We are, after all, perhaps better than other Americans at the art of the feast — the meal so mythically grand that no one could possibly ignore it. Eating large is what we do here.
Given the scale of the dinner we’ll devour on Thursday, gratitude should come easily as we carve the bird, slice the pie, make two or three passes by the stuffing and cranberries. Who can see such a spread and not be grateful?
But as another Thanksgiving arrives, I’ve been thinking about those other, smaller, more ordinary meals of the year. I wonder whether I’m properly thankful for the unassuming plate of pasta served up on an uneventful Monday night, the quick sandwich consumed on an April evening because no one wants to cook.
All of this came to mind last week when a copy of Donald Hall’s new “Selected Poems” crossed my desk. Hall, a former U.S. poet laureate, lives alone now on the ancestral New Hampshire farm he once shared with wife and fellow poet Jane Kenyon, who died of leukemia in 1995.
Hall is 87, and “Selected Poems,” which gathers his best stuff from a long career, includes a poem called “Summer Kitchen.” It’s about watching his wife cook dinner — nothing spectacular, apparently, just one of many meals families improvise each day to get from one week to the next.

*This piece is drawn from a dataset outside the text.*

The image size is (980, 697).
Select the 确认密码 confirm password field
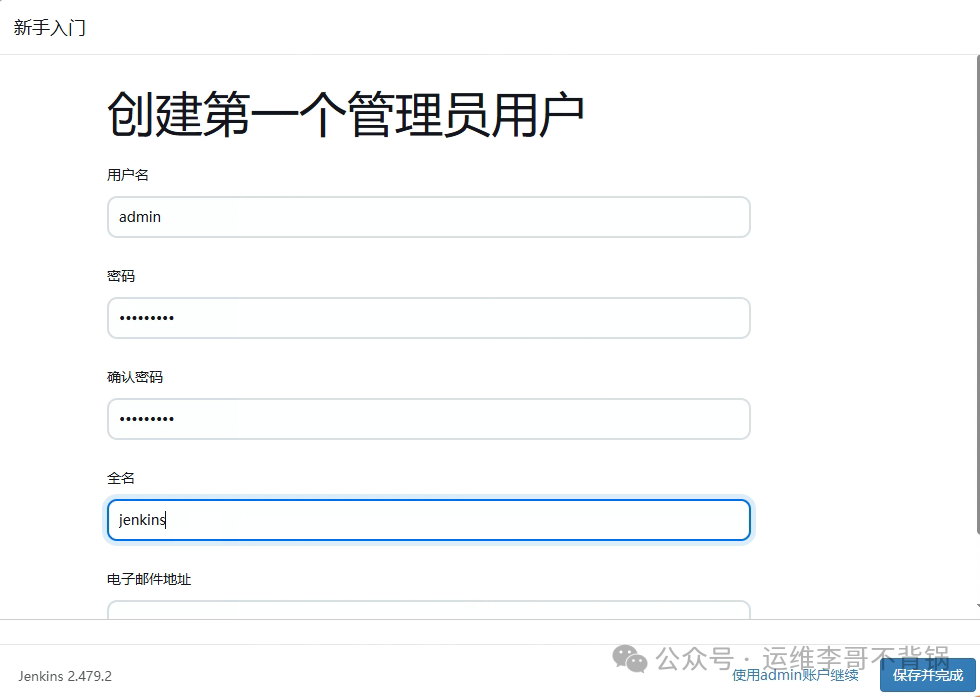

Not much happens in the poem, either. A woman crushes garlic to season the sauce, samples it with her fingertips, beckons her husband to light the candle on the dinner table.
“We ate, and talked, and went to bed, / And slept,” Hall recalls. “It was a miracle.”
The poem is written in retrospect, of course, and it’s only in looking back that Hall deeply sees how meaningful the meal was. Such simple moments, beaded together in a long strand of years, now shimmer as the real prize of his marriage.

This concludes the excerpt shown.